> [INSTRUCTION]:
Return every line of the material below unchanged, from first to last.

> [SUPPLIED MATERIAL]:
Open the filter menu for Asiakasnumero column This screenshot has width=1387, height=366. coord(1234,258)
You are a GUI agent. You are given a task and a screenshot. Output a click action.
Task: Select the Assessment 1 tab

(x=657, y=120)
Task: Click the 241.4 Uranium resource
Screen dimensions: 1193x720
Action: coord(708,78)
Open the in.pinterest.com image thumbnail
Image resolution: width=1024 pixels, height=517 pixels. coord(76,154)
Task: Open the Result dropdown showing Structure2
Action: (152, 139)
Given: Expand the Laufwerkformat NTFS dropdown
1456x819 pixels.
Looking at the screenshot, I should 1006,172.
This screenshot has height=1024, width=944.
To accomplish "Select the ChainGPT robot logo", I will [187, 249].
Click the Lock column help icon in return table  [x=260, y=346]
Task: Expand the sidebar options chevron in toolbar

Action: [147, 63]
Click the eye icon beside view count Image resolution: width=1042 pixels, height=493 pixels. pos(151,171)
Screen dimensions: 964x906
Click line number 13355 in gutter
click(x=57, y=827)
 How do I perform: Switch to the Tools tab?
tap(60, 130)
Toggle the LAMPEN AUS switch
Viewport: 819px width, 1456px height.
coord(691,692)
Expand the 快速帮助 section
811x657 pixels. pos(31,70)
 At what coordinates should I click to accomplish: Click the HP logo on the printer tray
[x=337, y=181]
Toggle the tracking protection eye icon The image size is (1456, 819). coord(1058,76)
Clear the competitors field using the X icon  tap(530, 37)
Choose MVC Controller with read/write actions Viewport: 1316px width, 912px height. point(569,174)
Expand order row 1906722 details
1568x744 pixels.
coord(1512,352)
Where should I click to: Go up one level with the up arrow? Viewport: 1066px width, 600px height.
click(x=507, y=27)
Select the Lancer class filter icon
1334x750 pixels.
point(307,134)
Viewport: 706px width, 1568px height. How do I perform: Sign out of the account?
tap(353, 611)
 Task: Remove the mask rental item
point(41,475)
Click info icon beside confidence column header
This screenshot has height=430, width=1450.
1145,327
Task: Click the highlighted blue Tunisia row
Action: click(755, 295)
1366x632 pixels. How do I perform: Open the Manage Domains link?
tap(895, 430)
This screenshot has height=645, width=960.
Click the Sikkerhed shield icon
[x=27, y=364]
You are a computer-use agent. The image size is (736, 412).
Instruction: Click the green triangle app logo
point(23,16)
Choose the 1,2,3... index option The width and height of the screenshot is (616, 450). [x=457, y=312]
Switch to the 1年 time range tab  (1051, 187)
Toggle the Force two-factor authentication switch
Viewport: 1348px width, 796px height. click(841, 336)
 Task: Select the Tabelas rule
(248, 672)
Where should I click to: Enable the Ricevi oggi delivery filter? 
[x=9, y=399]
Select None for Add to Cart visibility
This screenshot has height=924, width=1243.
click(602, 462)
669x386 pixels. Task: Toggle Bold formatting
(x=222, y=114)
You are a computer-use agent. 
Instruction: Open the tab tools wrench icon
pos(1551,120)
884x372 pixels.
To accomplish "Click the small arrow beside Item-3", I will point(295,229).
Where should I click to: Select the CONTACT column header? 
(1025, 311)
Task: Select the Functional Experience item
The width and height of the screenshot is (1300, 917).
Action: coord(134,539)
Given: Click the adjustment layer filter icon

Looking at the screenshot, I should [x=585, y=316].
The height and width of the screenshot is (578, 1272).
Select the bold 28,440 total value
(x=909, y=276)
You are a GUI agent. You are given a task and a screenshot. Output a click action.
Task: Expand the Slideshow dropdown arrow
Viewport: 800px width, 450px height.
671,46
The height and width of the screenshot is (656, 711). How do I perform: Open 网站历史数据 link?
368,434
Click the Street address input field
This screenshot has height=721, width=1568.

> [RESULT OF THE TASK]:
Open the filter menu for Asiakasnumero column This screenshot has width=1387, height=366. coord(1234,258)
You are a GUI agent. You are given a task and a screenshot. Output a click action.
Task: Select the Assessment 1 tab

(x=657, y=120)
Task: Click the 241.4 Uranium resource
Screen dimensions: 1193x720
Action: coord(708,78)
Open the in.pinterest.com image thumbnail
Image resolution: width=1024 pixels, height=517 pixels. coord(76,154)
Task: Open the Result dropdown showing Structure2
Action: (152, 139)
Given: Expand the Laufwerkformat NTFS dropdown
1456x819 pixels.
Looking at the screenshot, I should 1006,172.
This screenshot has height=1024, width=944.
To accomplish "Select the ChainGPT robot logo", I will [187, 249].
Click the Lock column help icon in return table  [x=260, y=346]
Task: Expand the sidebar options chevron in toolbar

Action: [147, 63]
Click the eye icon beside view count Image resolution: width=1042 pixels, height=493 pixels. pos(151,171)
Screen dimensions: 964x906
Click line number 13355 in gutter
click(x=57, y=827)
 How do I perform: Switch to the Tools tab?
tap(60, 130)
Toggle the LAMPEN AUS switch
Viewport: 819px width, 1456px height.
coord(691,692)
Expand the 快速帮助 section
811x657 pixels. pos(31,70)
 At what coordinates should I click to accomplish: Click the HP logo on the printer tray
[x=337, y=181]
Toggle the tracking protection eye icon The image size is (1456, 819). coord(1058,76)
Clear the competitors field using the X icon  tap(530, 37)
Choose MVC Controller with read/write actions Viewport: 1316px width, 912px height. point(569,174)
Expand order row 1906722 details
1568x744 pixels.
coord(1512,352)
Where should I click to: Go up one level with the up arrow? Viewport: 1066px width, 600px height.
click(x=507, y=27)
Select the Lancer class filter icon
1334x750 pixels.
point(307,134)
Viewport: 706px width, 1568px height. How do I perform: Sign out of the account?
tap(353, 611)
 Task: Remove the mask rental item
point(41,475)
Click info icon beside confidence column header
This screenshot has height=430, width=1450.
1145,327
Task: Click the highlighted blue Tunisia row
Action: click(755, 295)
1366x632 pixels. How do I perform: Open the Manage Domains link?
tap(895, 430)
This screenshot has height=645, width=960.
Click the Sikkerhed shield icon
[x=27, y=364]
You are a computer-use agent. The image size is (736, 412).
Instruction: Click the green triangle app logo
point(23,16)
Choose the 1,2,3... index option The width and height of the screenshot is (616, 450). [x=457, y=312]
Switch to the 1年 time range tab  (1051, 187)
Toggle the Force two-factor authentication switch
Viewport: 1348px width, 796px height. click(841, 336)
 Task: Select the Tabelas rule
(248, 672)
Where should I click to: Enable the Ricevi oggi delivery filter? 
[x=9, y=399]
Select None for Add to Cart visibility
This screenshot has height=924, width=1243.
click(602, 462)
669x386 pixels. Task: Toggle Bold formatting
(x=222, y=114)
You are a computer-use agent. 
Instruction: Open the tab tools wrench icon
pos(1551,120)
884x372 pixels.
To accomplish "Click the small arrow beside Item-3", I will point(295,229).
Where should I click to: Select the CONTACT column header? 
(1025, 311)
Task: Select the Functional Experience item
The width and height of the screenshot is (1300, 917).
Action: coord(134,539)
Given: Click the adjustment layer filter icon

Looking at the screenshot, I should [x=585, y=316].
The height and width of the screenshot is (578, 1272).
Select the bold 28,440 total value
(x=909, y=276)
You are a GUI agent. You are given a task and a screenshot. Output a click action.
Task: Expand the Slideshow dropdown arrow
Viewport: 800px width, 450px height.
671,46
The height and width of the screenshot is (656, 711). How do I perform: Open 网站历史数据 link?
368,434
Click the Street address input field
This screenshot has height=721, width=1568.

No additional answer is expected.